Better than the Pros: The paper shows that this self-taught artist actually draws better than some of the most famous, specialized drawing bots (like DALL-E 3 or SD-XL) when it comes to complex, detailed instructions.

The Analogy Summary

Think of the old way as a student who needs a teacher to grade every single essay they write. It's slow and expensive.

OSPO is like a student who:

Writes two versions of an essay (one correct, one with a typo).
Uses a highlighter to mark exactly where the typo is (the object mask).
Quizzes themselves to see if they can spot the error.
Learns specifically to fix that highlighted error, ignoring the rest of the page until they master it.

By doing this repeatedly, the student becomes a master of details without ever needing a teacher to look at their work.

1. Problem Statement

Despite the rapid advancement of Unified Multimodal Large Language Models (MLLMs) in both understanding and generating visual content, they struggle with fine-grained text-to-image (T2I) alignment.
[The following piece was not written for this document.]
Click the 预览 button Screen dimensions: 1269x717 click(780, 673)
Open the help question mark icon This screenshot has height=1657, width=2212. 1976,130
Specifically, current models often fail to faithfully render:

Precise object attributes (color, shape, texture).
Spatial relationships between objects.
Complex compositional instructions.

This leads to object hallucination, where models generate non-existent objects, omit described objects, or distort their attributes.

Existing solutions face two major bottlenecks:

Data Dependency: Traditional preference optimization methods (like DPO or PPO) rely on large, expensive datasets curated by humans or stronger AI models, which are difficult to scale for image generation.
Distribution Mismatch: These methods suffer from "off-policy" issues, where the external preference data does not match the model's own output distribution, leading to unstable optimization.
Lack of Granularity: Current self-improving frameworks (e.g., SILMM) generate preference data but lack explicit mechanisms to enforce object-level alignment, often resulting in noisy training signals (e.g., "Preference-Null" pairs where both images are equally bad, or "Preference-False" pairs where the better image is mislabeled).

2. Methodology: OSPO Framework

The authors propose OSPO (Object-centric Self-improving Preference Optimization), a fully self-contained, five-stage framework that enables MLLMs to autonomously generate high-quality, object-centric preference data and optimize themselves without external models or datasets.

Stage 1: Prompt Generation

The model generates a base set of training prompts categorized into four semantic types to ensure diversity:

Attribute: Color, Shape, Texture.
Layout: 2D and 3D Spatial relationships.
Non-spatial Relationship: Dynamic actions/states.
Complex Composition: Combinations of the above.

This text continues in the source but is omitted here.